2. Experiment set up:

An enclosed room: 2.45 m (height) × 2.1 m (width) × 1.96 m (depth) with two by four wooden columns and gypsum plasterboard, was constructed inside a laboratory to simulate realistic conditions. The construction protocol was similar to a classic wall in buildings and houses, where uneven column spacing and erratic usage of nails in walls are commonly come across. The thickness of the gypsum board was 1.21 cm and each wooden column was 3.81 cm thick and 8.52 cm wide. As it may be time consuming and cumbersome to perform measurements for the entire room, the experiment was restricted to one of the four walls as shown in the Fig. 1. The wall of interest has a six upright wooden posts (A to F) that measured approximately 2.45 m × 1.95 m. Nails were used along the four turns of the room using a hand gun to keep it intact. In addition, nails were also used for the wall of interest to lock the base to the ground; one between pillars B and C and the other between struts D and E.

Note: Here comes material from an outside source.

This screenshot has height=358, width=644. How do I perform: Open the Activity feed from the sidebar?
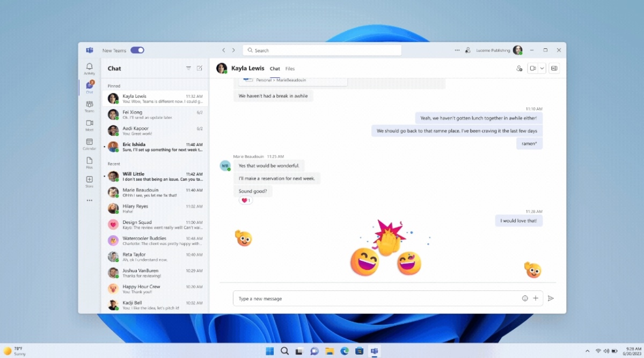pyautogui.click(x=89, y=65)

Fig. 1. Model of the wall with mock damage

 Model of the wall with mock damage

Fig. 2. Vibration experimental setup

 Vibration experimental setup

The experimental set-up used for performing modal analysis is schematically shown in Fig. 2. Data was acquired using the Model DSPT Sig-Lab with bandwidth up to 25 kHz range and a 3300-resolution line ability. The excitation of the structure was carried out using an impact hammer and a laser vibrometer was used for gathering the vibration response. Input excitation was carried out using a PCB Piezo-tronic force hammer with force range of 0 to 50 kg. For exciting a large array of frequencies a metal tip was attached to the head of the hammer. Velocity was measured using a Polytec laser vibrometer with an optical box and controlling unit. The vibrometer was kept at a distance of about 61 cm from the goal by setting the sensitivity parameter to 26 (mm/s)/V. As shown in Fig. 2, the hammer was linked to channel 1 of Sig-Lab by a signal amplifier and the vibrometer was linked straight to channel 4. Data was acquired using a bandwidth of 0 to 210 Hz with a resolution, of 0.6 Hz (approximately 810 blocks and 0 % overlap) by connecting SigLab system to a computer. Force exponential frame was used to minimize seepage. ME’scopeVES vibro-acoustic software was used for the post processing of data i.e. curve fitting, mode shape animation and deflection shapes of the wall structures. Rational Fraction Polynomial i.e. RFP technique was used through global curve fitting, for pulling out factors. As shown in Figure 1 the wall was discretized into a total of 42 equidistant grid points which were situated along the span of the wooden columns. Initially, measurements were done at many locations with the laser and were compared to find the point where most of the resonant peaks show up (FRF curve). The transducer will sense less response related with a mode if the reference response is situated at a nodal point of one or many of the resonant modes. Therefore, the laser beam coming from vibrometer was directed at point #21 (a point where response is at acceptable level) on the outside of the room. Minimal difference was observed in response during the trial case when the room was hit from inside or outside. In the current study for ease of use, the wall was hit from outside.

3. Procedure

The 42 grid points was tapped sequentially using the impact hammer after calibrating it.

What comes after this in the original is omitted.